Saturday 28 June 2014

L'autre Belle Poubelle

Cannes snapshots 2

The horrors of beauty. At one point we saw three generations of plastic surgery tottering down the street. 

In cafés old French men sit with their wives. When a young beauty glides past in hot-pants or bikini or sarong they let out a guttural growl. It is half lust, half despair. The wives seem unmoved or moved to pity by this infidelity. 

I try it with Annabel for a game. We search out the "woofable" but I can't quite manage it even in jest. 

On the first night we sit by the sea and watch. I am moved to bad poetry again. I keep hoping someone might comment and say. "Alex that is really good poetry, you should be a poet" but it just never happens. I follow a really bad poet on twitter, he is relentless, a bit like the sea. 

On the third day we hit the sea properly in the traditional swimming costume clad manner. It is warm and full of plastic objects and other objects that aren't plastic. We do the fun thing of clinging together in the waves until one rabbit-punches us. We are knocked down laughing and crawl out on our knees. 

Never laugh in the sea it can leave a bad taste in your mouth. 

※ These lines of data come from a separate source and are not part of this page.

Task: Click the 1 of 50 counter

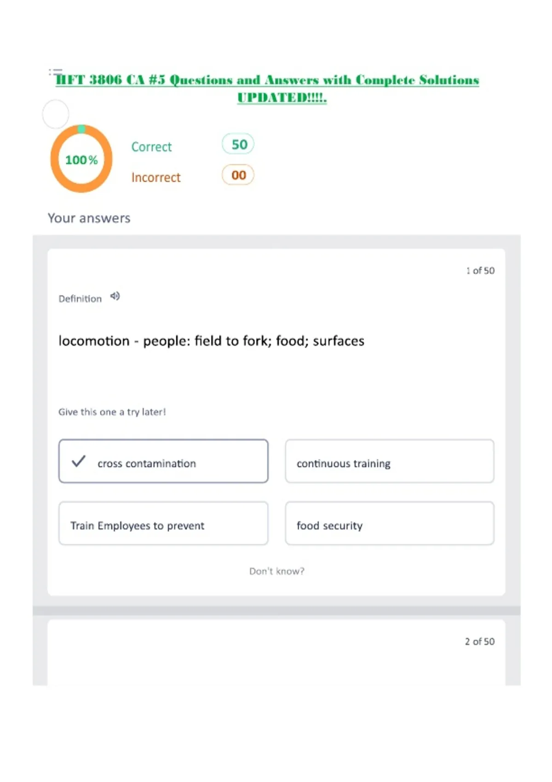Action: pyautogui.click(x=480, y=270)
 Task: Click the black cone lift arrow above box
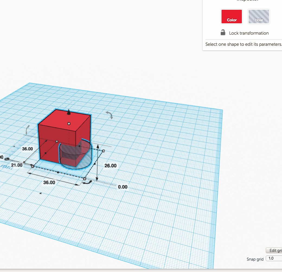(x=69, y=112)
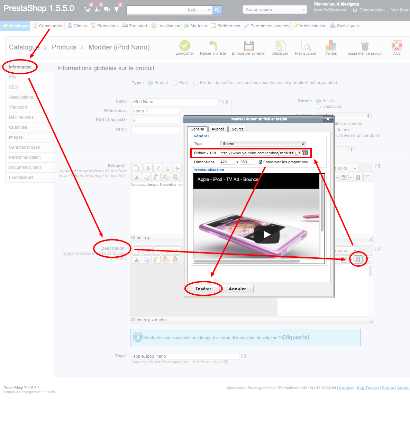Open the Aide lifebuoy icon

coord(397,46)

The "I can see the sea!" moment is my favourite sea related experience. It always signalled the end of an horrifically boring and hot car journey which had to be endured nearly every summer of my childhood.

Wordsworth remembered something similar though more dramatic upon his approach to Whitehaven. 

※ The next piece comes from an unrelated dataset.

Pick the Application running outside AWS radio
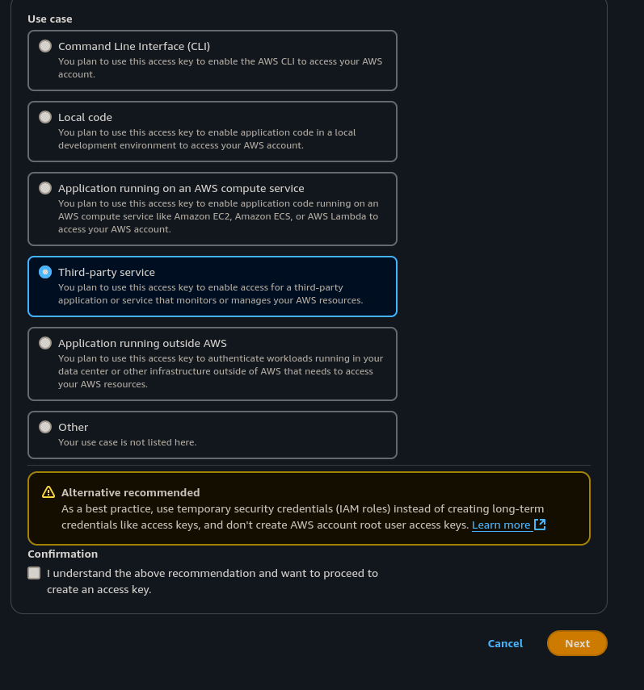 pyautogui.click(x=45, y=343)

"With this coast I have been familiar from my earliest childhood, and remember being struck for the first time by the town and port of Whitehaven, and the white waves breaking against its quays and piers, as the whole came into view from the top of the high ground down which the road (it has since been altered) then descended abruptly. My sister, when she first heard the voice of the sea from this point, and beheld the scene spread before her, burst into tears. Our family then lived at Cockermouth, and this fact was often mentioned among us as indicating the sensibility for which she was so remarkable."

I like the idea that the sea has a voice. In Cannes it woofs.